If your home was built in the 1960’s or 70’s, then you may have a split level or bi-level home. This design was very popular during this time period and poses unique challenges during renovations. More often than not, the kitchen is on the upper level of the split, with a short staircase leading down to a living area. These two spaces are often separated by a wall, effectively cutting off the kitchen and dashing its entertaining potential. We’ve outlined split level kitchen design ideas to help you make the most out of your kitchen.
Opening up a Kitchen in a Split Level House
Convert Existing Wall into a Half Wall
One of the split level kitchen design ideas is to vastly improve the flow and functionality of a kitchen in a split level house is to convert any existing wall between your kitchen and living area into a half wall. There are a few design possibilities for you to choose from depending on how you would like your home to function.
Putting in a half wall improves sight lines between the kitchen and living area, but maintains safety for more extreme height differences as well. You can include built-ins in the remaining wall space for additional storage or displaying your home goods and accessories.
Another Option is to Opt for a Glass Barrier
If you desire maximum sight lines and crave a modern feel, opt for glass barriers instead of a traditional half wall. This sleek look is not only ultra-modern, it also brightens up your room as light is not being blocked by a solid wall. This will also contribute to a more open concept feel.
Another Option is to Install a Railing
If you dislike the glass look but still want to allow more light in, you can install a railing instead. The spacing between the spindles will allow light to flow through while still providing a protective structure.

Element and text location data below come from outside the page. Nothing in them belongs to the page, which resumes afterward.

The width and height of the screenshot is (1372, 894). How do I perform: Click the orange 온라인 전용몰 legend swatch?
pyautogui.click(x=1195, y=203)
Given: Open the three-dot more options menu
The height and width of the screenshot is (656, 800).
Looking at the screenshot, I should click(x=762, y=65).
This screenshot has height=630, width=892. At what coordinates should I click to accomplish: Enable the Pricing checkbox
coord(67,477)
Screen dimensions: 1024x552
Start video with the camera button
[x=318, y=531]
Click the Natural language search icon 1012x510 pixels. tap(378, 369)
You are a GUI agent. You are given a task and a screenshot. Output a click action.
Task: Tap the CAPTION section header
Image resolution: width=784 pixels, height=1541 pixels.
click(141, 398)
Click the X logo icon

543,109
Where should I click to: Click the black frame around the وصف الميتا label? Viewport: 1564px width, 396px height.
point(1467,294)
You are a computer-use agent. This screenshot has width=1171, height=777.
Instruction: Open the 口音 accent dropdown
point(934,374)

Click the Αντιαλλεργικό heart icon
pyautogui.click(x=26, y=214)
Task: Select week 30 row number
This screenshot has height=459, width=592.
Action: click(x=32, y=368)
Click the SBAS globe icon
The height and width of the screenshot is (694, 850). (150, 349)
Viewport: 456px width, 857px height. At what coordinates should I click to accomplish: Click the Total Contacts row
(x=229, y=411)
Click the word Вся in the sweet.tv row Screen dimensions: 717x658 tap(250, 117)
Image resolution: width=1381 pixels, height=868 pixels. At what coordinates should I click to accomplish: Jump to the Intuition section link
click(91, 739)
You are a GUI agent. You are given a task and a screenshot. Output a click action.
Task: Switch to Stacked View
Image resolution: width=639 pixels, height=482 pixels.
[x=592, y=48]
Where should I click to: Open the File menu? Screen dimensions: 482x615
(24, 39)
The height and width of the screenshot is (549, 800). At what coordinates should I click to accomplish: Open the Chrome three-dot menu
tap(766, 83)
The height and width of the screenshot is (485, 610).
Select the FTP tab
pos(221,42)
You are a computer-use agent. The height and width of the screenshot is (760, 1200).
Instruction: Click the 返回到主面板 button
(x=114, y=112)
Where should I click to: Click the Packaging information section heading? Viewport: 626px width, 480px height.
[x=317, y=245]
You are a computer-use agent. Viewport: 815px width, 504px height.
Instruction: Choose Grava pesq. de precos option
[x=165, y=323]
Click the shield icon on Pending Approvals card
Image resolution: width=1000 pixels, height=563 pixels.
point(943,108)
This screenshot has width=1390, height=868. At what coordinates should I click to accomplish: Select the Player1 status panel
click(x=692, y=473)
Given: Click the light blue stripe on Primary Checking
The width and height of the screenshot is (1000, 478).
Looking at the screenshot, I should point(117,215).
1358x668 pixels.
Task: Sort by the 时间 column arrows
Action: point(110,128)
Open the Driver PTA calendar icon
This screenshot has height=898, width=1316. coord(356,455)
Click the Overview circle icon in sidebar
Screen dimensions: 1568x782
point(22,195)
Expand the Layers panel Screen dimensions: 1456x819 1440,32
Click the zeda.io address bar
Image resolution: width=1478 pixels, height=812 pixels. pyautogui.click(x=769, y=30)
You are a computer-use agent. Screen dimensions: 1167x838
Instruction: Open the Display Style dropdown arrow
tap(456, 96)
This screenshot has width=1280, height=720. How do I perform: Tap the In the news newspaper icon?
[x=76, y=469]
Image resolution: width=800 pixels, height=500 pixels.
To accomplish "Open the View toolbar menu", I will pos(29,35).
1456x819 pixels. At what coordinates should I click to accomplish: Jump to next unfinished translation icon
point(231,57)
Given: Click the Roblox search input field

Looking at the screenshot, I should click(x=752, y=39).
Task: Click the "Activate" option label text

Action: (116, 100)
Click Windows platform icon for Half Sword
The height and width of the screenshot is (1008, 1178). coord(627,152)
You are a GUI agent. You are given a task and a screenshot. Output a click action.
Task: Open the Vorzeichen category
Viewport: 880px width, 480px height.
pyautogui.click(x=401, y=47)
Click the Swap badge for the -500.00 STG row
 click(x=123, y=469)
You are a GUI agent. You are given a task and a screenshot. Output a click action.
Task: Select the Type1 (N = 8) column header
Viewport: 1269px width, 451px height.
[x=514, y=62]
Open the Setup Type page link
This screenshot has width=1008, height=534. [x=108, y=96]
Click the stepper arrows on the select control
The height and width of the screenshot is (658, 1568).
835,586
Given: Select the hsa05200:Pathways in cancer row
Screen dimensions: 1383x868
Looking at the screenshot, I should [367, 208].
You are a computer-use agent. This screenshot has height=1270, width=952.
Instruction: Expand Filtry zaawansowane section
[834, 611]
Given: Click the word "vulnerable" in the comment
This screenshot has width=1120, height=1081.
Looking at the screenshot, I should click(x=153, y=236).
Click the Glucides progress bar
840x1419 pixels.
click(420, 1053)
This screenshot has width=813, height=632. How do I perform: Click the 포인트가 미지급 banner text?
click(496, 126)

Split Level Kitchen Island
For the kitchen itself, one excellent design option is to install a kitchen island facing your living area. With your wall cut in half, having an island oriented toward the living area allows you to make the most of your kitchen’s entertaining potential. You will be able to prepare and cook meals without feeling cut off from your family or guests. A kitchen island is one of the best split level kitchen design ideas that can also do double duty as a prep space and additional seating with the inclusion of some bar stools.
Bring in the Light
Another drawback to homes built in the 60’s and 70’s is their natural light can sometimes be lacking. Taking down walls will obviously help; however, you can do more to brighten the space. If your kitchen window is tiny, consider upgrading to a larger window to revitalize up the kitchen.
Similarly, if you have a door in your kitchen leading outside, consider installing a door with glass panes or go all out and get French doors. Even if you upgrade your appliances, countertops, and flooring, a kitchen with limited natural light will feel cramped and gloomy.
Install Additional Lighting Fixtures
If you can’t improve the natural light situation in your kitchen, install additional light fixtures. You will want general lighting for the entire space as well as task lighting. If your island is illuminated by a grand light fixture, but your oven and counters are left in the shadows, your kitchen will look dim and murky. Consider installing under-cabinet lighting to provide shadow-free workspaces.
By taking down the walls, installing an entertainment-worthy kitchen island, and improving the light situation, you can bring your dated and dark kitchen up to date and modify it to meet your design needs. Even though kitchens in a split level house come with their own distinctive challenges, smart design choices can help you overcome them.